§ Available records
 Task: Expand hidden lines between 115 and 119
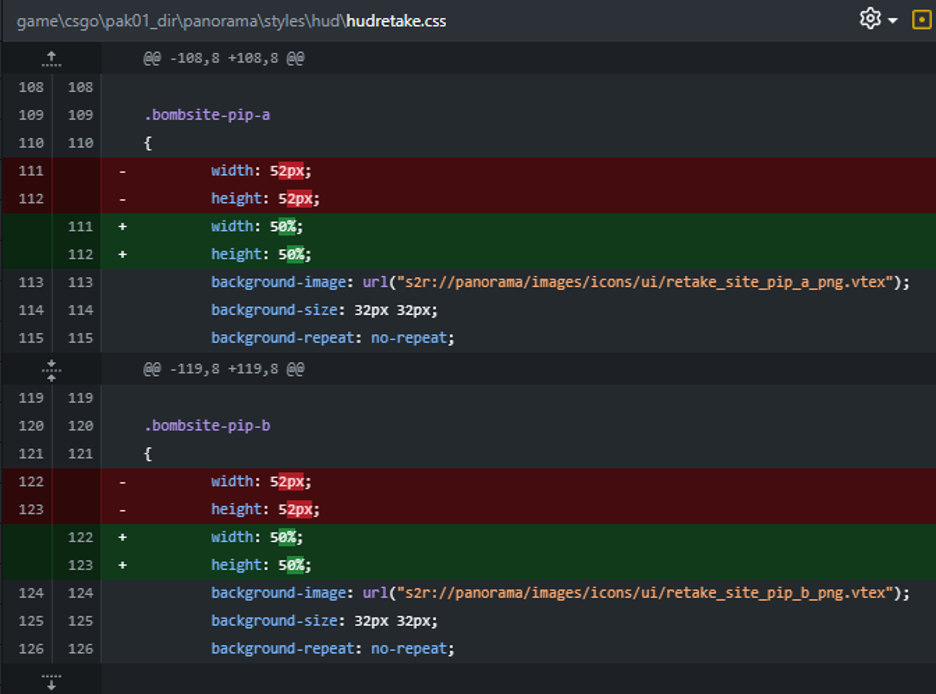pos(51,369)
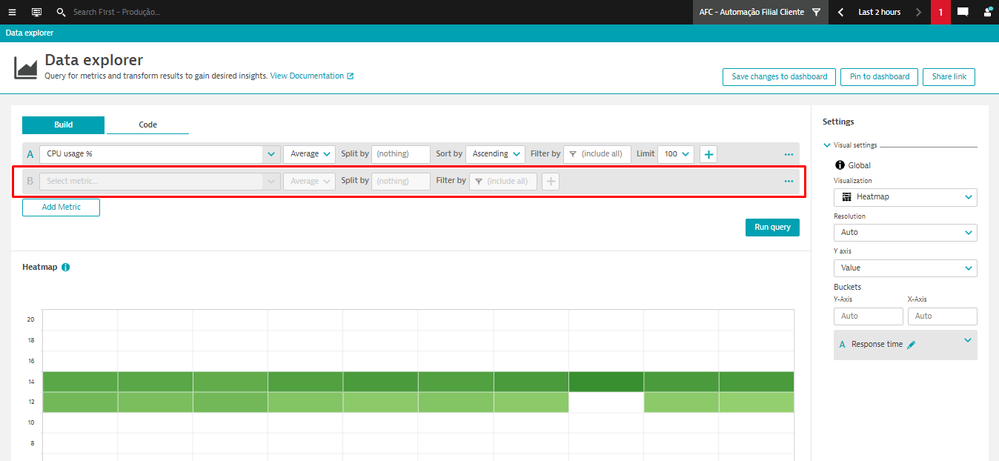Click the dashboards monitor icon in top bar
This screenshot has height=461, width=999.
[37, 12]
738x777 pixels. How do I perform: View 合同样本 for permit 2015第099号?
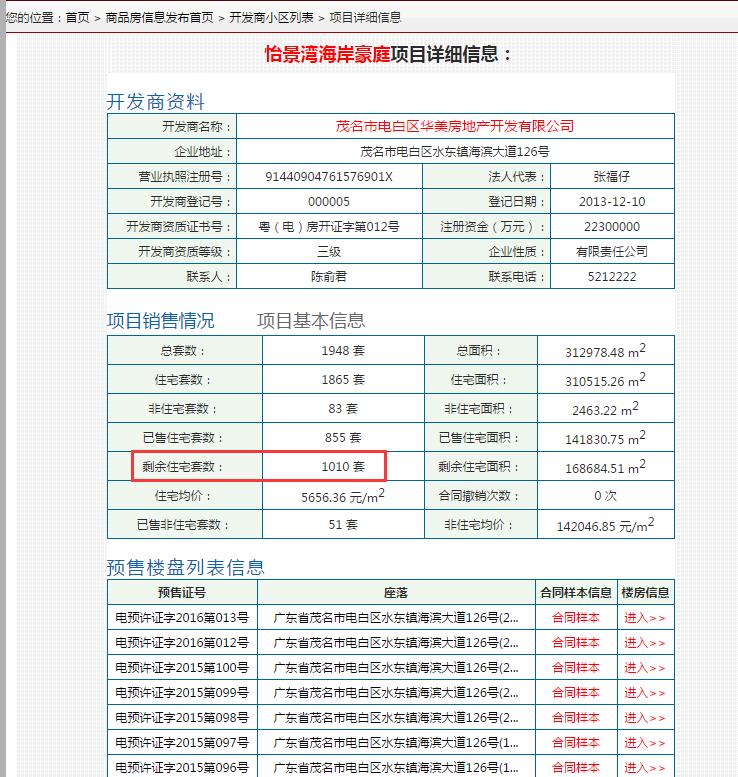pyautogui.click(x=575, y=693)
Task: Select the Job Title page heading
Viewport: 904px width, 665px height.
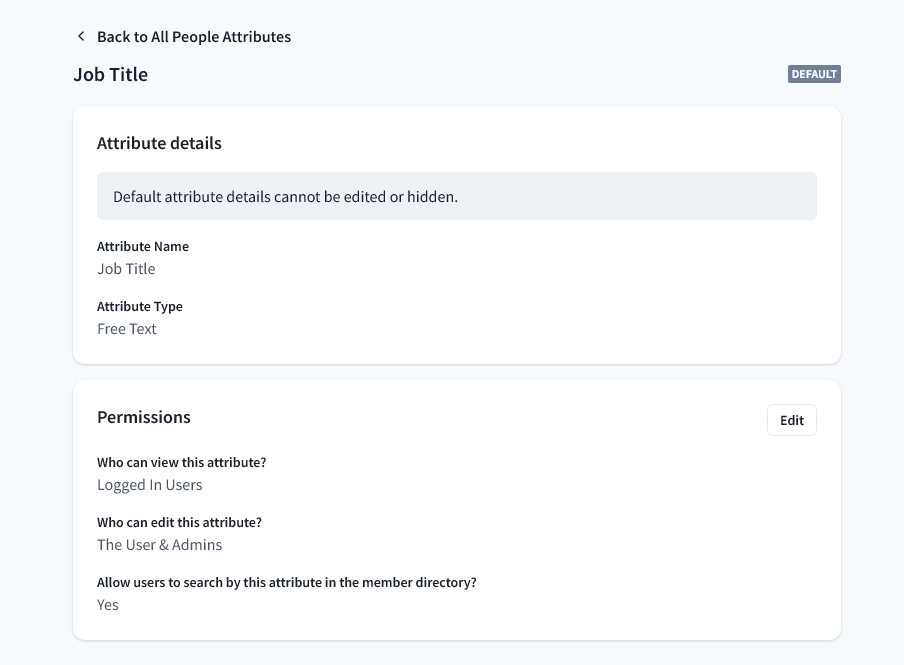Action: pyautogui.click(x=111, y=75)
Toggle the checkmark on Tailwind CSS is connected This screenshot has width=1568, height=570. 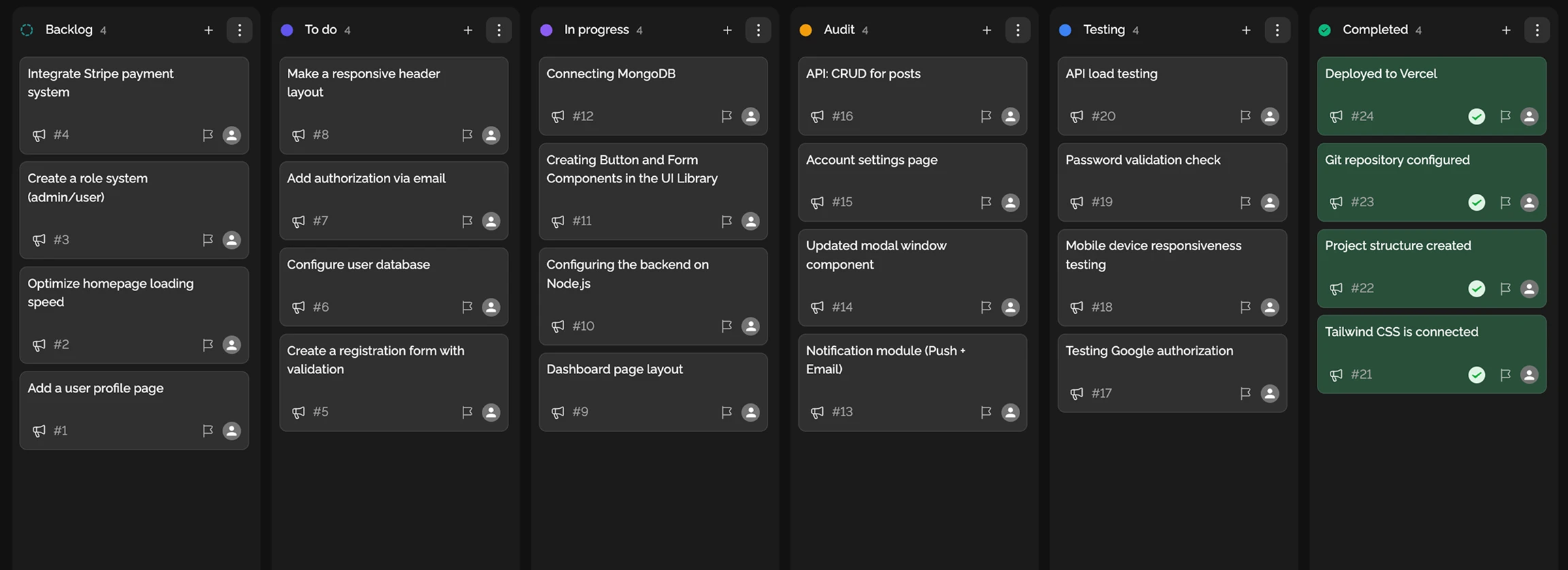click(x=1476, y=375)
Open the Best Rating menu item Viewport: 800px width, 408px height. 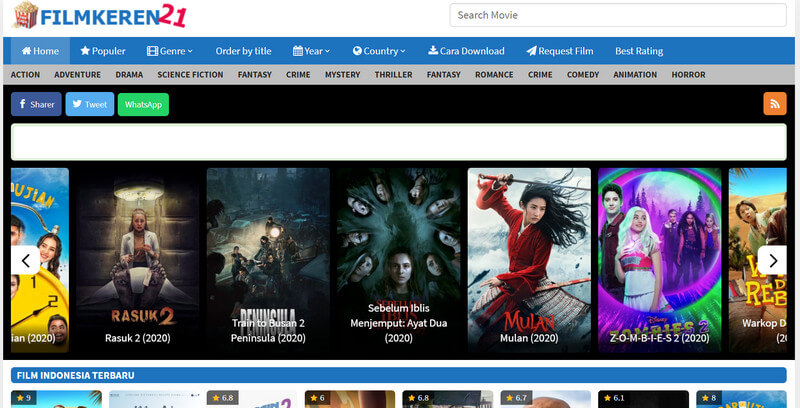click(x=639, y=51)
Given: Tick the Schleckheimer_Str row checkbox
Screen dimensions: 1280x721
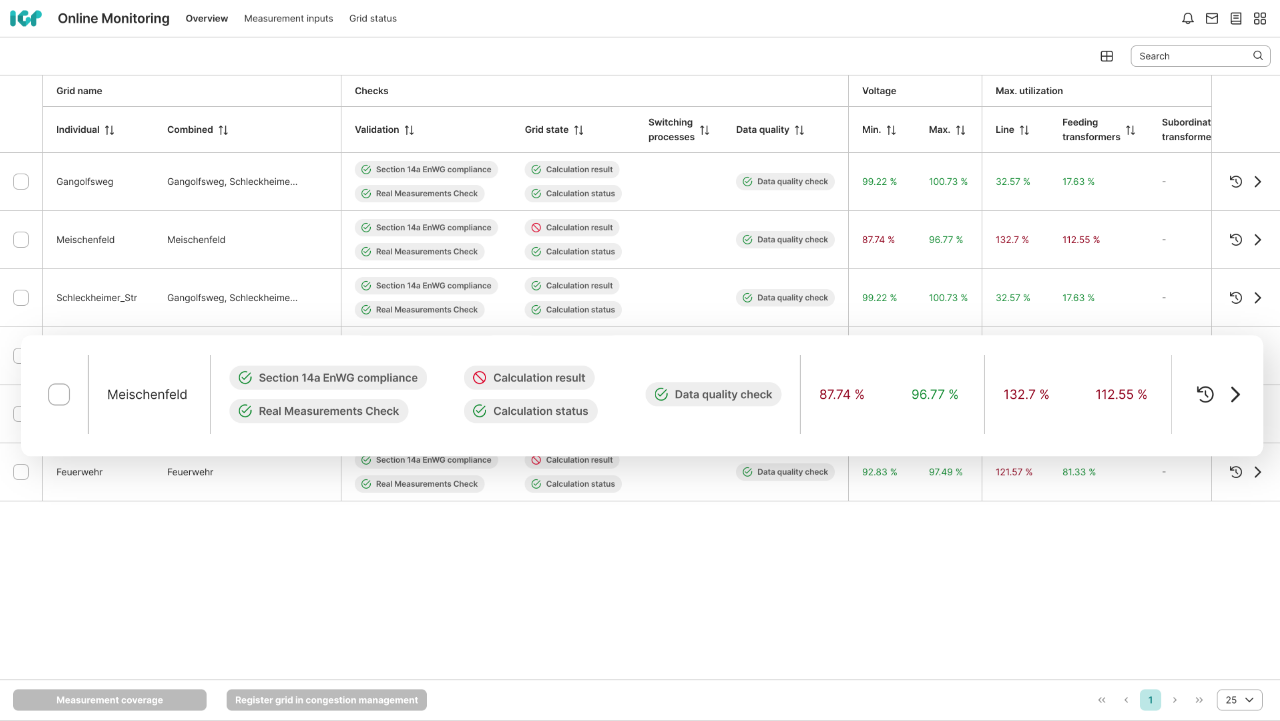Looking at the screenshot, I should [x=21, y=298].
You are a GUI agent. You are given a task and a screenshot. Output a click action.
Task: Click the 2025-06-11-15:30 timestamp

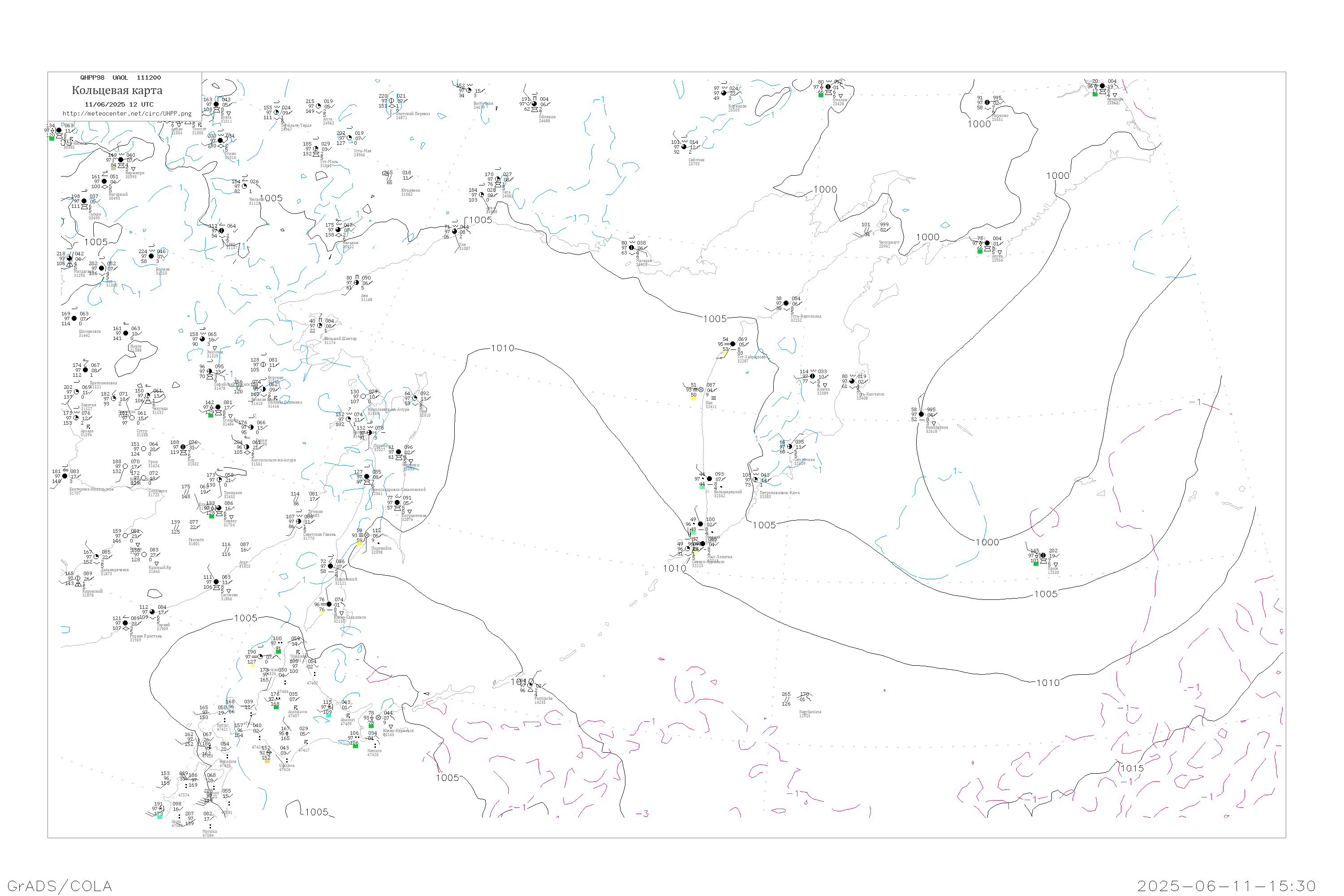point(1227,886)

§ To be done
Rewrite the rows with the requests included, starting at the line containing "You are a GUI" and ending with the last row, and offset every coordinate in the answers by 146. Omit the pictures.

§ Answer for the task
You are a GUI agent. You are given a task and a screenshot. Output a click action.
Task: Click the 2025-06-11-15:30 timestamp

point(1373,1032)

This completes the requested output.